Le strutture sanitarie continuano ad essere un obiettivo dei criminali informatici. I dati dimostrano che non sono in grado da sole di mettere in campo le giuste politiche di prevenzione e remediation.
Autore: Redazione SecurityOpenLab
Nel 2023 solo il 24% degli operatori sanitari è stato in grado di neutralizzare gli attacchi ransomware prima che gli attaccanti potessero crittografare i dati. L’informazione emerge dal report The State of Ransomware in Healthcare 2023 redatto da Sophos sulla base di interviste a 3.000 responsabili IT e della cybersecurity di organizzazioni da 100 a 5.000 dipendenti, di cui 233 nel settore sanitario, in 14 Paesi di Americhe, EMEA e Asia Pacifico. Il dato è preoccupante nella misura in cui la percentuale delle strutture che sono riuscite a bloccare gli attacchi prima della cifratura dei dati è la più bassa del settore negli ultimi tre anni.
Non è questo l’unico dato preoccupante. Dalle stesse interviste risulta infatti che nel 37% degli attacchi i dati sono stati anche sottratti oltre che cifrati, quindi si è trattato di un’applicazione da manuale di attacchi a doppia estorsione. Il problema non è solo nella difesa, ma anche nella gestione del post incidente: a quanto emerge solo il 47% riesce a tornare alla normalità entro una settimana. Ma qual è la prima causa degli attacchi contro le strutture sanitarie? Come accade ovunque, gli attaccanti sfruttano per lo più la compromissione di credenziali, seguita dagli exploit.

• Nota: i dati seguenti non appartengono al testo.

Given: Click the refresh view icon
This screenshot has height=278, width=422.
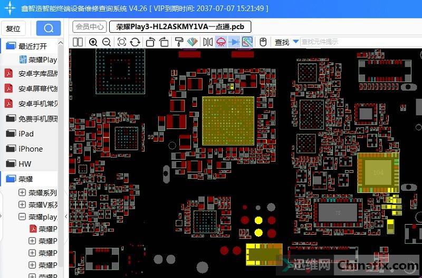Looking at the screenshot, I should pos(135,42).

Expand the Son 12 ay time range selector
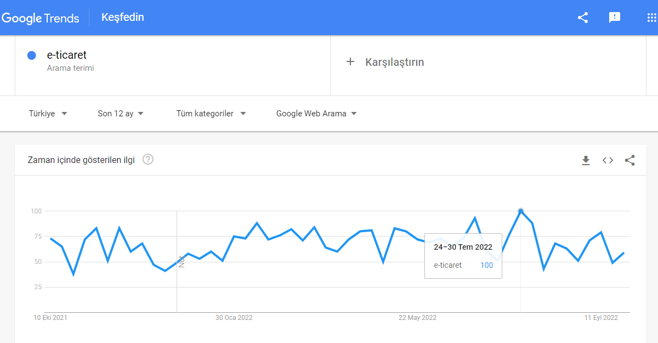tap(120, 113)
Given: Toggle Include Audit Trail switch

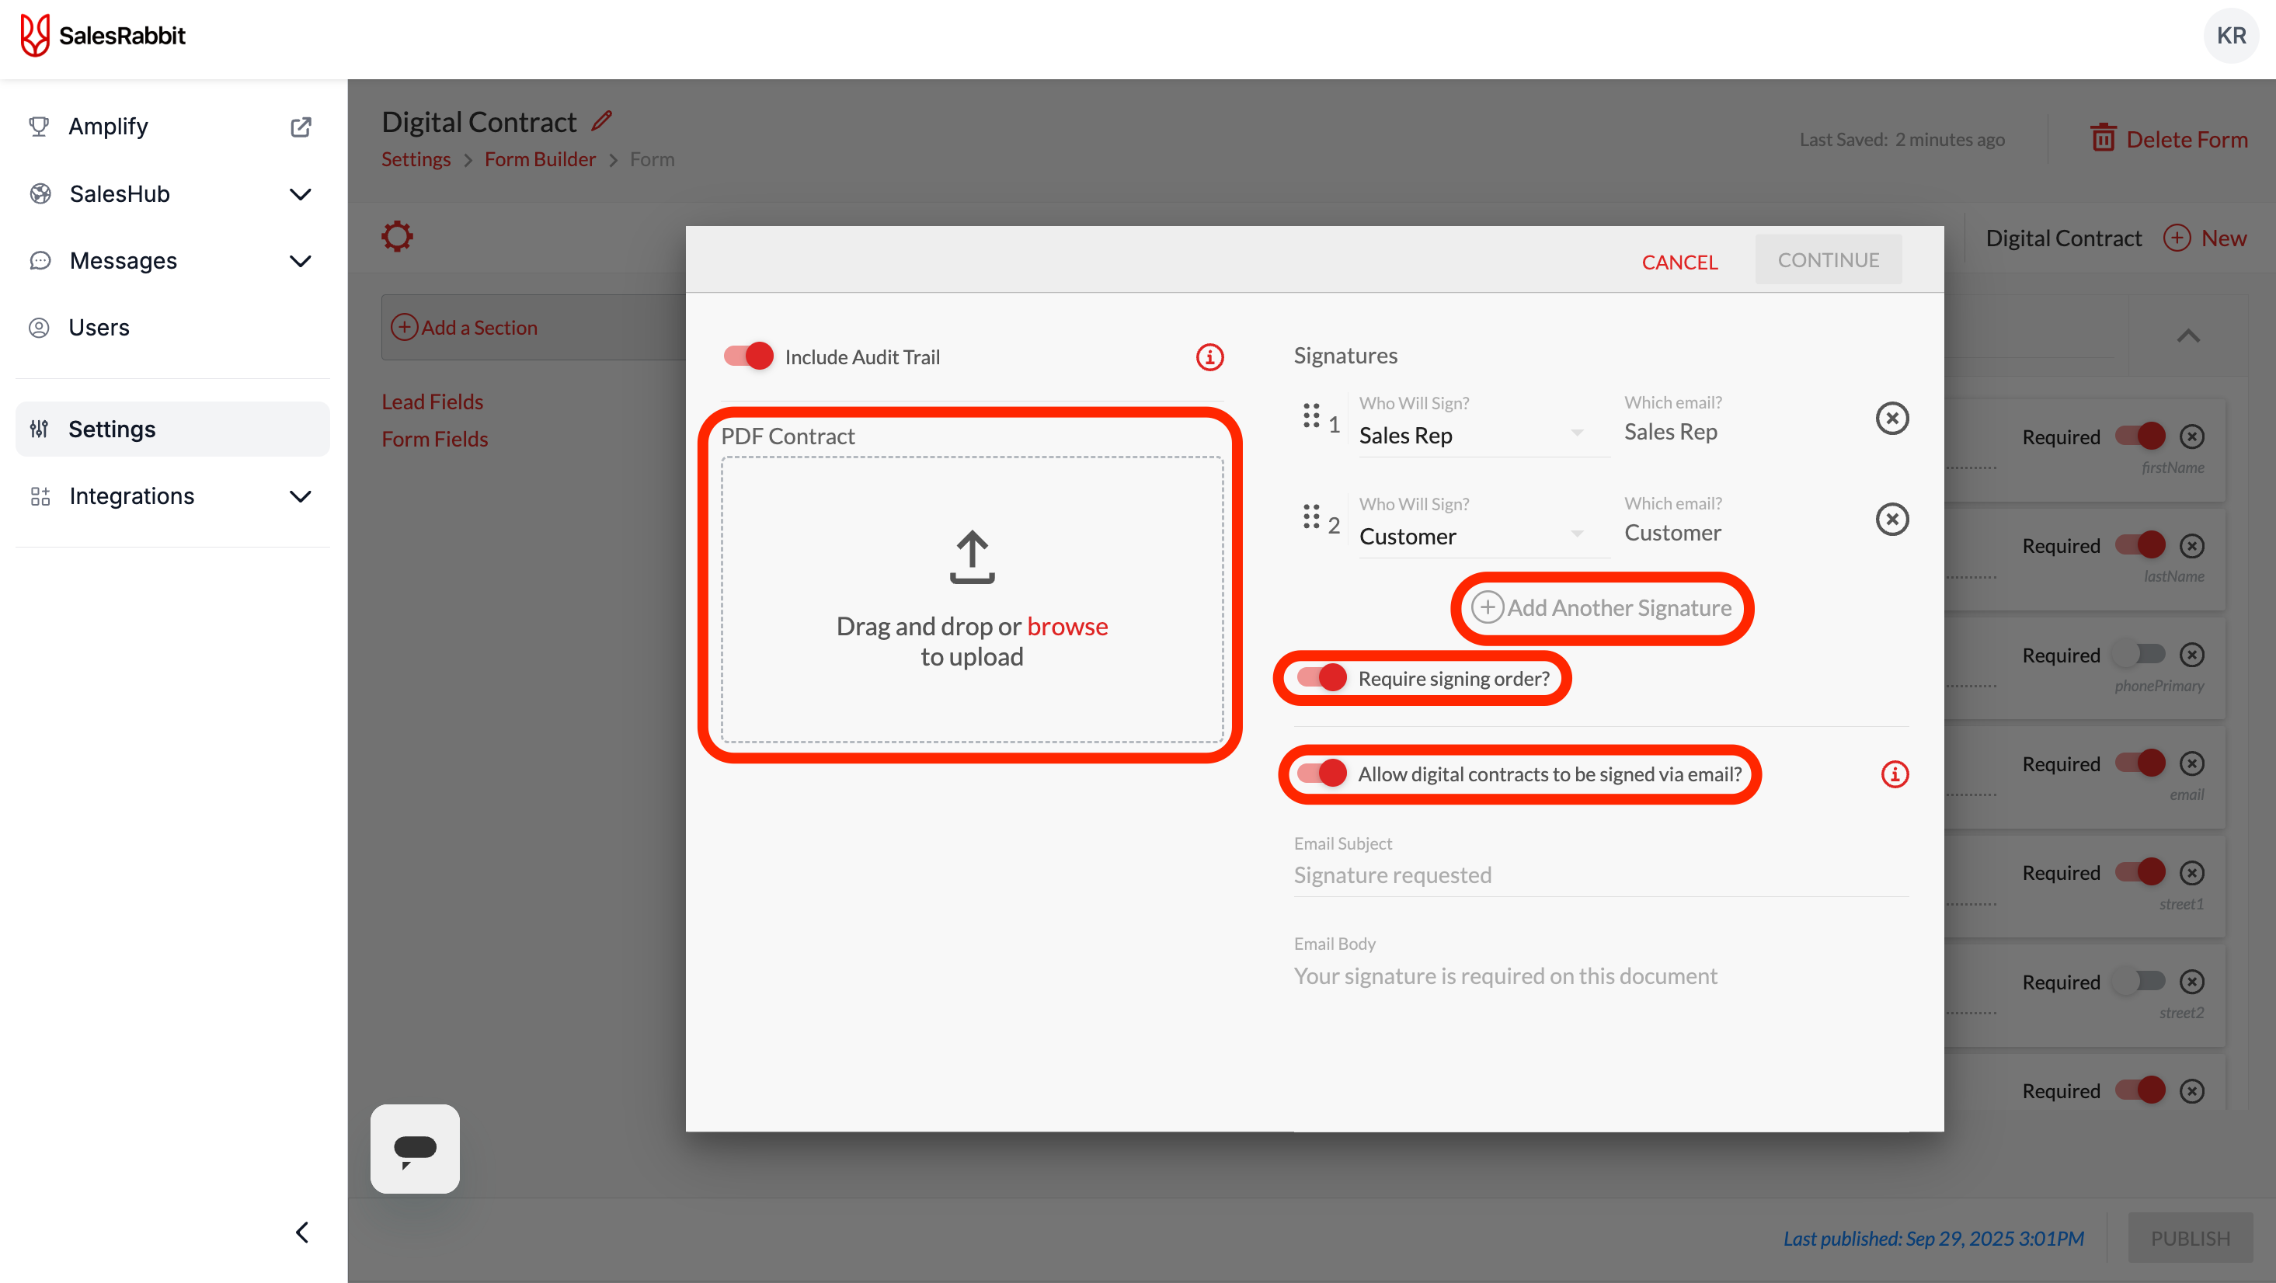Looking at the screenshot, I should click(748, 356).
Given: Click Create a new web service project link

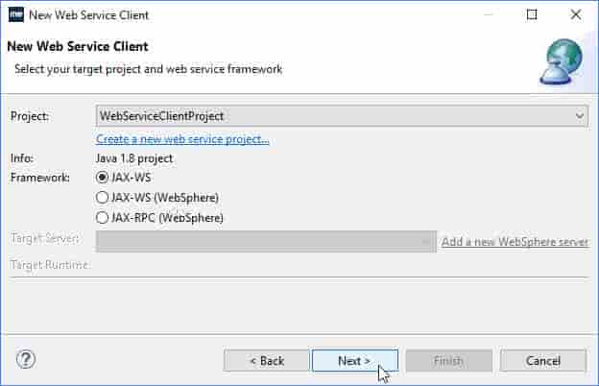Looking at the screenshot, I should pos(182,139).
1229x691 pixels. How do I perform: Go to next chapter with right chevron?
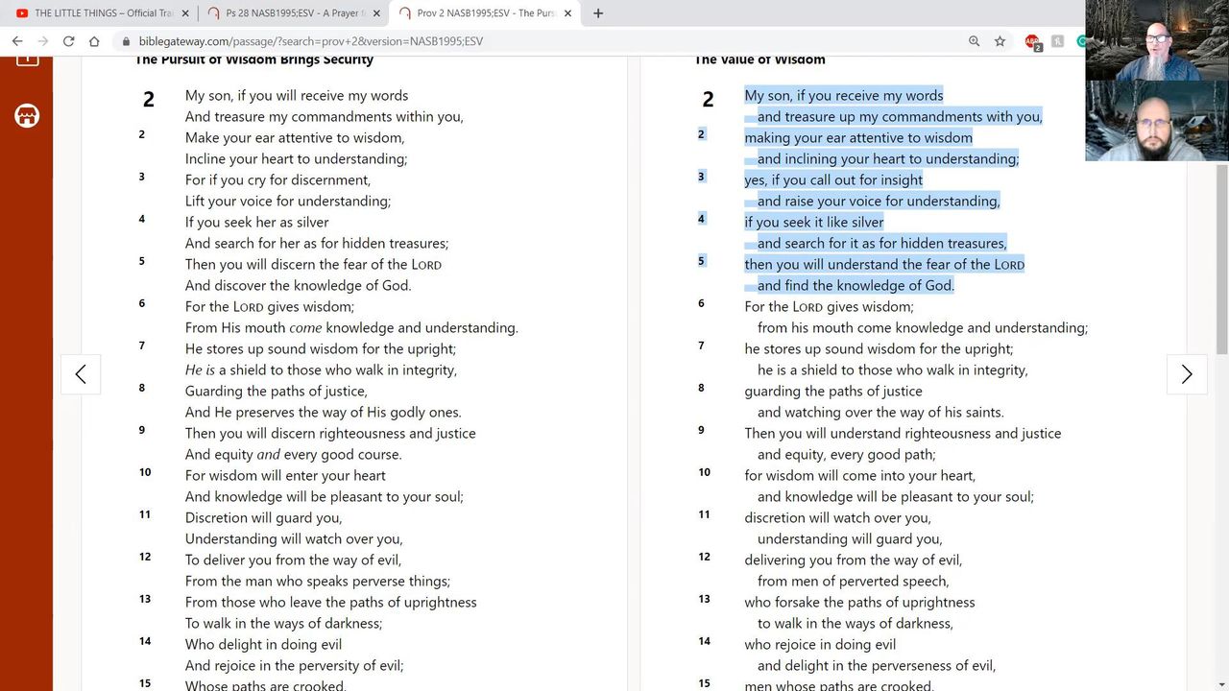tap(1186, 374)
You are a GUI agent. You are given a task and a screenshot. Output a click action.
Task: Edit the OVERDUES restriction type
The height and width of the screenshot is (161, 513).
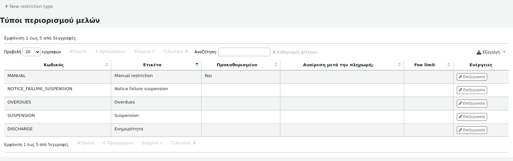[x=472, y=103]
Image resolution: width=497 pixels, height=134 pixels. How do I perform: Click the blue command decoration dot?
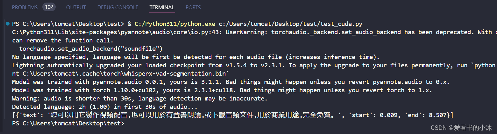tap(8, 24)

L’unica buona notizie è che sta finalmente diminuendo il numero di operatori sanitari che hanno versato un riscatto: si parla del 42 percento, contro il 61% dello scorso anno.
Chester Wisniewski, director, field CTO di Sophos, ha pubblicato alcune considerazioni che è bene tenere presente. La prima è che la capacità di bloccare un attacco prima della cifratura è un indicatore del grado di maturità della sicurezza, che evidentemente nell’ambito healthcare è ancora troppo basso. Questa osservazione può essere generalizzata a qualsiasi settore, mentre mettendo a fuoco solo l’ambito sanitario è doveroso ricordare che la posta in gioco negli attacchi ransomware diretti contro le strutture sanitarie è molto elevata, per questo i cybercriminali le reputano un bersaglio, ma per lo stesso motivo le capacità di difesa dovrebbero essere superiori.
Da qui il consiglio di Sophos: farsi aiutare. Il ransomware è diventato troppo complesso perché le aziende possano affrontarlo da sole, e in ambito sanitario il lavoro da fare è monumentale, perché le ifnrastrutture sono datate e spesso è ancora diffuso un approccio preventivo al cybercrimine, che ha dimostrato di essere fallimentare. Oggi occorre un monitoraggio attivo 24/7 praticabile solo con l’esternalizzazione di alcuni servizi come l’MDR.